Sunday, September 18, 2011

The Names of Love (Brockway)

Tropic Sprockets by Ian Brockway

The Names of Love

"The Names of Love" is a Woody Allenish comedy that is light on its feet. It is bright and airy but just when you think it is going to be all puff pastry, it jabs you with some pointed social commentary about France and provincial attitudes, namely the suspicion and dislike of Arabs and Algeria.

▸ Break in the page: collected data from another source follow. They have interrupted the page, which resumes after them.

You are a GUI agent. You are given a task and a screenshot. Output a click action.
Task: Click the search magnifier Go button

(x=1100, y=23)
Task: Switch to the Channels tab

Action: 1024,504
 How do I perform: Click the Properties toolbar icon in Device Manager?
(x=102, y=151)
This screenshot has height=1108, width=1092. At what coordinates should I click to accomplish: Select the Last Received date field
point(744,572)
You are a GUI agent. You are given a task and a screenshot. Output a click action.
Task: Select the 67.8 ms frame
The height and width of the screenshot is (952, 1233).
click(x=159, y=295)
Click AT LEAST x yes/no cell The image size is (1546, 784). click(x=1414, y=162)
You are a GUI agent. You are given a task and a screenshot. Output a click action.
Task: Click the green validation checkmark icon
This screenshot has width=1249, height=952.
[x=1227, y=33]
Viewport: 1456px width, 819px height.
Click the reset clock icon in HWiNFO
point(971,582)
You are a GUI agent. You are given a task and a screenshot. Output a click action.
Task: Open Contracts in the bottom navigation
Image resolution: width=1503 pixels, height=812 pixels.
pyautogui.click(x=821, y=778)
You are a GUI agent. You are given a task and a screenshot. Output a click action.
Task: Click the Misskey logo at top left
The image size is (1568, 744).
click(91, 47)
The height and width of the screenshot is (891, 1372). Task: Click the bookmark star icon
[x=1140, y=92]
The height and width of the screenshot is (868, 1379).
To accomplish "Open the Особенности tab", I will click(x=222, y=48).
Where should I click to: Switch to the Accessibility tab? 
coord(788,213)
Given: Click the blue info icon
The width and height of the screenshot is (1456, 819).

The film focuses on the odd pairing of Baya (Sarah Forestier) a radical free spirit and Arthur Martin (Jacques Gamblin) an anal retentive neutral man who works on an avian disease control board.  Forestier is like Audrey Tautou except she has more spunk, verve and well...personality than her double. (comment ose-t-il!, you exclaim? Well I said it.)
Like a female Bill Maher, the young woman Baya is never one to hold her tongue or gird her loins. She says what people might want to say. She walks through the Paris streets in full nudity not because she is amoral but simply out of absentmindedness. That is not to say she doesn't try and do the "correct" thing. The straight path simply wasn't drawn for her.
Arthur is a wet noodle, bound up and tight, a walking piece of toast. He stumbles, he frets and smiles, and always does what is expected . Arthur cares more for his besieged mallards  than he does for romance. 
D'accord! You might sigh in French. I  have seen this before and indeed you have but Forestier and Gamblin have such a sparkling chemistry that they go together like Brie and Dom Perignon.
Baya is an electric wire with deep dark tumbles of hair. She is prone to sudden compulsions to upset the Status Quo and then just as suddenly she might burst into tears. Poor Arthur, who comes from a family that was terminated by the Vichy regime, strives to stay mellow. His family is surrounded with all the latest electronic gadgets and tv sets so as to avoid any confrontation.
Just as "Annie Hall" poked fun at neurosis and what its like to have Jewish guilt, "The Names of Love" jab at Muslim and Jewish hostilities in France and the absurdity in holding staunch political agendas, be they right wing or left. Each side has the potential for idiocy.
The jokes in the film have Woody Allen's technique down to a scientific adoration. The characters converse with their childhood selves during many quirky asides. And even though we know the trick well by now, it is still a delight to see it in practice once again.
Michel Leclerc's "The Names of Love has genuine charm and attack.  The family discord scenes in particular, begin with apprehension but then punch you in the arm with a charmed sarcasm. The normally taboo subject of pedophelia are juggled about by Baya with such irreverence that it is impossible not to chuckle and see the truth. This movie has more disarming jokes on race and culture than ten viewings of "The Guard". Baya Benmahmoud could reduce Sargeant Boyle to a puddle of jelly in one disrobing. No contest. She is a force to be reckoned with.